Do People Aged 105 & Over Live Longer Because They Have More Efficient DNA Repair?
Researchers have found that people who live beyond 105 years tend to have a unique genetic background that makes their bodies more efficient at repairing DNA, according to a study published today in eLife.
This is the first time that people with 'extreme longevity' have had their genomes decoded in such detail, providing clues as to why they live so long and manage to avoid age-related diseases.
"Aging is a common risk factor for several chronic diseases and conditions," explains Paolo Garagnani, Associate Professor at the Department of Experimental, Diagnostic and Specialty Medicine, University of Bologna, Italy, and a first author of the study. "We chose to study the genetics of a group of people who lived beyond 105 years old and compare them with a group of younger adults from the same area in Italy, as people in this younger age group tend to avoid many age-related diseases and therefore represent the best example of healthy aging."

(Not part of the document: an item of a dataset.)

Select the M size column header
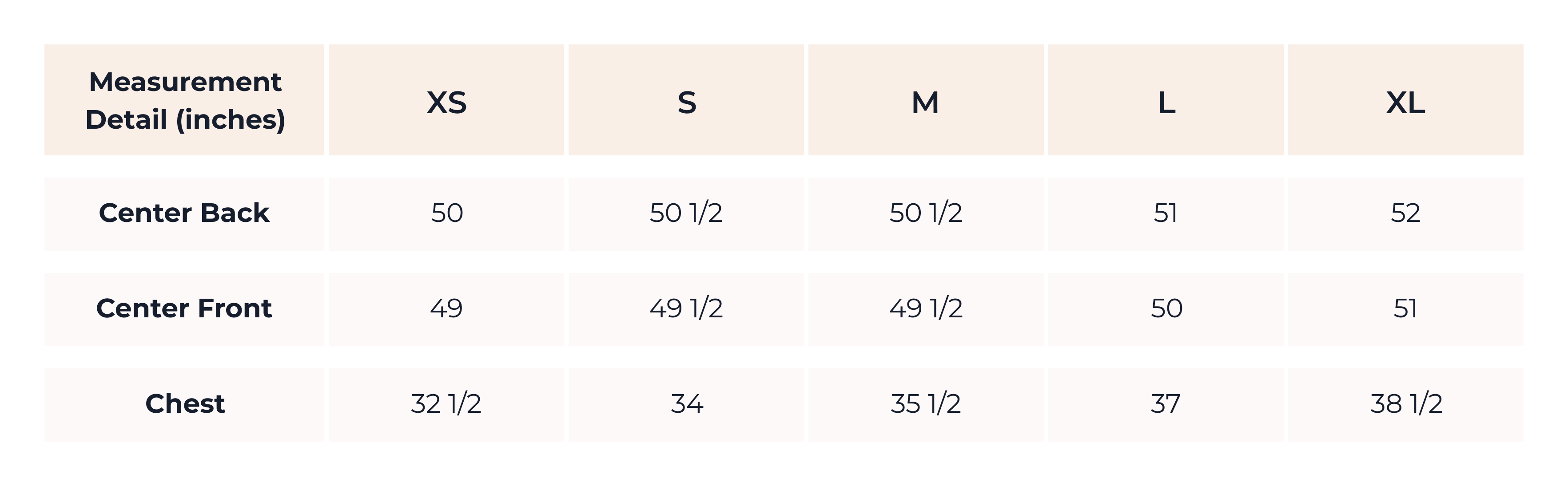This screenshot has width=1568, height=486. click(926, 100)
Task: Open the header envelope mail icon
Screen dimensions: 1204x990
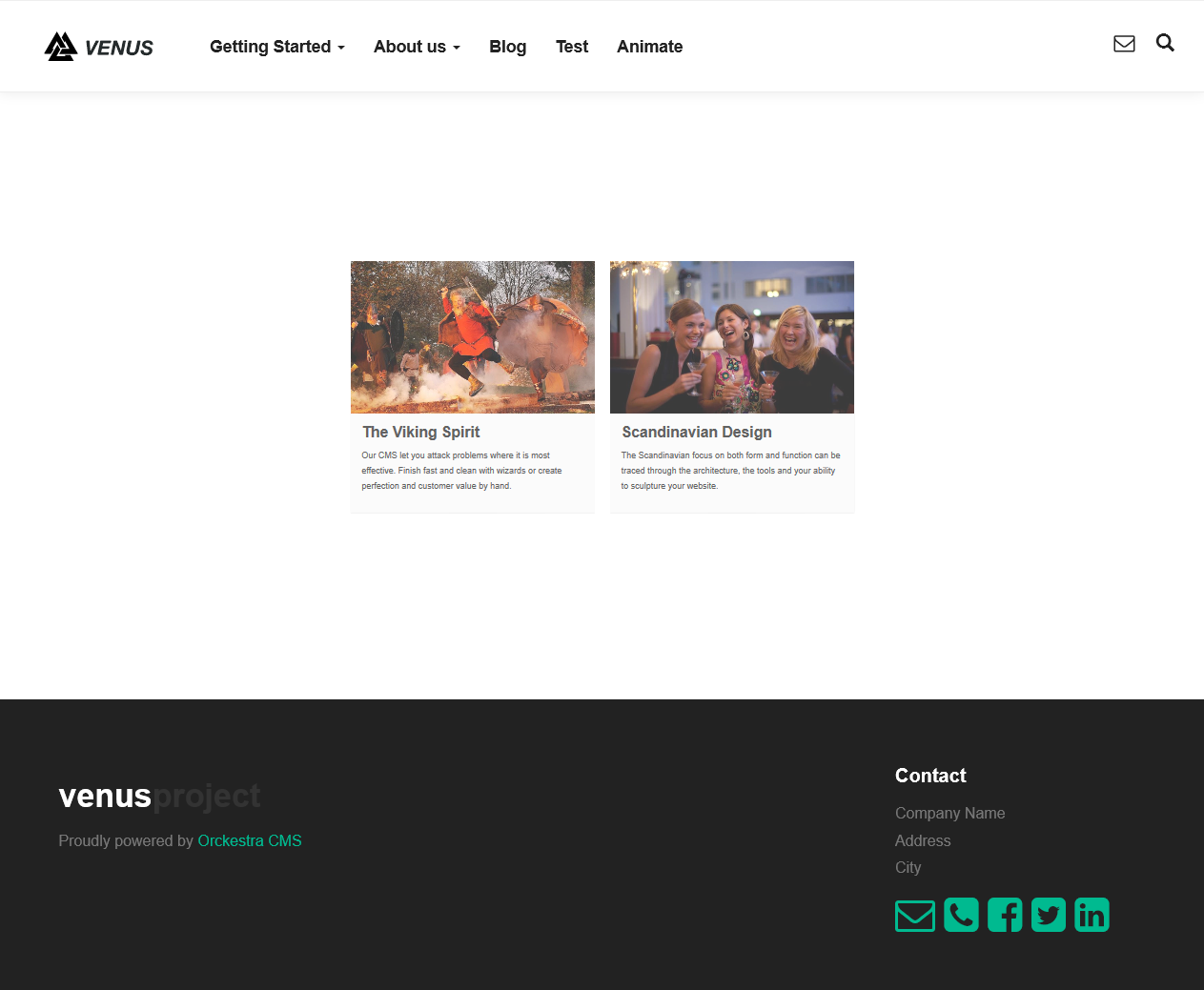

Garagnani and colleagues, in collaboration with several research groups in Italy and a research team led by Patrick Descombes at Nestlé Research in Lausanne, Switzerland, recruited 81 semi-supercentenarians (those aged 105 years or older) and supercentenarians (those aged 110 years or older) from across the Italian peninsula. They compared these with 36 healthy people matched from the same region who were an average age of 68 years old.
They took blood samples from all the participants and conducted whole-genome sequencing to look for differences in the genes between the older and younger group. They then cross-checked their new results with genetic data from another previously published study which analyzed 333 Italian people aged over 100 years old and 358 people aged around 60 years old.
They identified five common genetic changes that were more frequent in the 105+/110+ age groups, between two genes called COA1 and STK17A. When they cross-checked this against the published data, they found the same variants in the people aged over 100. Data acquired from computational analyses predicted that this genetic variability likely modulates the expression of three different genes.
The most frequently seen genetic changes were linked to increased activity of the STK17A gene in some tissues. This gene is involved in three areas important to the health of cells: coordinating the cell's response to DNA damage, encouraging damaged cells to undergo programmed cell death and managing the amount of dangerous reactive oxygen species within a cell. These are important processes involved in the initiation and growth of many diseases such as cancer.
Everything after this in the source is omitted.